Study faults government’s care of migrant children

Bipartisan Senate report: No agency ensures their safety

By ALAN FRAM, Associated Press
Published: August 15, 2018, 7:57pm

WASHINGTON — The government has made only incremental improvements to its troubled efforts to care for thousands of migrant children detained entering the U.S. without their parents, perpetuating a problem the Trump administration has aggravated with its “zero tolerance” immigration crackdown, a bipartisan Senate report said Wednesday.

The 52-page study said no federal agency takes responsibility for making sure children aren’t abused or used in human trafficking once the government places them with sponsors, who sometimes aren’t their parents or close relatives. Immigration judges are ordering the deportation of growing proportions of these children partly because the government does little to ensure they get to court, and officials haven’t provided sufficient mental health services for some of them, the report said.

“Major deficiencies persist that leave the children at significant risk for trafficking and abuse and undermine our immigration system,” said the report by the Senate Homeland Security Committee’s investigations subcommittee. It said a recent attempt at coordination between the departments of Health and Human Services and Homeland Security “does little to offer hope that federal agencies are working to improve” children’s safety, and it called the situation “untenable.”

DHS, HHS and the Justice Department said in a joint statement that the report “misses an opportunity to address decades of congressional inaction” that has spurred the influx of unaccompanied children. They faulted the report for “erroneously” saying President Donald Trump had worsened the problem and accused lawmakers of ignoring problems like immigrants joining gangs and smuggling and trafficking by criminal organizations.

“We will not be able to fix these long-standing problems” unless Congress addresses those issues, they said.

The report comes as attention has focused on another set of migrant children: more than 2,000 who were separated from their parents as part of Trump’s policy of aggressively prosecuting immigrants entering the country without authorization.

Though most of those children have been reunited with their parents or others, the costs involved “have stretched thin” HHS’ “already limited resources,” the report said.

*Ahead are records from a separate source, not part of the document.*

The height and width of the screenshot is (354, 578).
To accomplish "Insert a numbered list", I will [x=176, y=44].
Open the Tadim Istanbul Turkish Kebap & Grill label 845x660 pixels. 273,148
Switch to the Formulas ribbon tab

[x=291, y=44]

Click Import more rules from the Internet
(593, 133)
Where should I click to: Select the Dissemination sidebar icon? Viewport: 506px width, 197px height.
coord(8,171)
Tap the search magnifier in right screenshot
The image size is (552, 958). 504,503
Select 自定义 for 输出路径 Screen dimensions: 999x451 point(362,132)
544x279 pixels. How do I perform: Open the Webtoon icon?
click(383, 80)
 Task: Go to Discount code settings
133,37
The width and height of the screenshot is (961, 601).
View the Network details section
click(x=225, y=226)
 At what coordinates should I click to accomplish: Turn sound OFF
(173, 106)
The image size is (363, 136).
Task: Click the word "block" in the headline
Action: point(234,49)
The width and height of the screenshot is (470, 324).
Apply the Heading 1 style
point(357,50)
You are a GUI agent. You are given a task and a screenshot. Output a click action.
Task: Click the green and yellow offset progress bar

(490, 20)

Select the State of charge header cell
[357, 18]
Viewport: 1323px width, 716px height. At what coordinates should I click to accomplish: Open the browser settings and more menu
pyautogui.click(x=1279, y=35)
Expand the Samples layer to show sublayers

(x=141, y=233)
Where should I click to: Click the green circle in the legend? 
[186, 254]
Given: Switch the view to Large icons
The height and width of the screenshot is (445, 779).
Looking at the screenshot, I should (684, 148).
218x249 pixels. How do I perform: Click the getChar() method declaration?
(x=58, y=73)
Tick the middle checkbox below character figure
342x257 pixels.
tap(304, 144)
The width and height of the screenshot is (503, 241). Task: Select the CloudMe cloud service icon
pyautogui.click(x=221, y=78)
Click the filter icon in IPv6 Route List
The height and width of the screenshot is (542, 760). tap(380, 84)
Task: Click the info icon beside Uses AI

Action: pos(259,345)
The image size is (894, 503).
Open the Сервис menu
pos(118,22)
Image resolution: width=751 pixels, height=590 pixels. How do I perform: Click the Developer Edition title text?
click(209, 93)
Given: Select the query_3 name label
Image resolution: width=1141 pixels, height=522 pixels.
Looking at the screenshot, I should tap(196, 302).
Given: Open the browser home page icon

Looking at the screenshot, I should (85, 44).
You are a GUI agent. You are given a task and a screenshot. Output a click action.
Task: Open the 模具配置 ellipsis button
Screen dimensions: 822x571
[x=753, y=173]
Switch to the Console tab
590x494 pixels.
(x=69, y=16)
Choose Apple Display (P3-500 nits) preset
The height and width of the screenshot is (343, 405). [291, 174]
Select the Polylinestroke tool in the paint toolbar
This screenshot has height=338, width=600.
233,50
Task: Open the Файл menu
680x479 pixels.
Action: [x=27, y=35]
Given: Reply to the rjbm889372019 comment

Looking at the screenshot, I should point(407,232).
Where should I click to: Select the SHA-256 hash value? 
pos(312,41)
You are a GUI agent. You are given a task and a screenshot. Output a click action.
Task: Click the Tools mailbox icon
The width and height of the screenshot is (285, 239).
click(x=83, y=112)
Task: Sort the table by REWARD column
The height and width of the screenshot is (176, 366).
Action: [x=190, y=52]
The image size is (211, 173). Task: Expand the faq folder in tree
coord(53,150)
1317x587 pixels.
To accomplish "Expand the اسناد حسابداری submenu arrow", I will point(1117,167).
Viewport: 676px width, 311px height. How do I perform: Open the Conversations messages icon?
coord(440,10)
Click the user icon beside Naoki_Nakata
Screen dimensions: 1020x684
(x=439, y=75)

The authors wrote that when they asked that agency to detail its efforts to check on children placed with sponsors, “HHS told the subcommittee that it can either work to reunite families or update data — but not both.”

More than 200,000 unaccompanied children have entered the U.S. without legal status over the past six years, and most problems started under President Barack Obama, the report said.

“This is an incredibly difficult issue and it’s not a partisan one,” said Sen. Rob Portman, R-Ohio, the subcommittee chairman.

Loading...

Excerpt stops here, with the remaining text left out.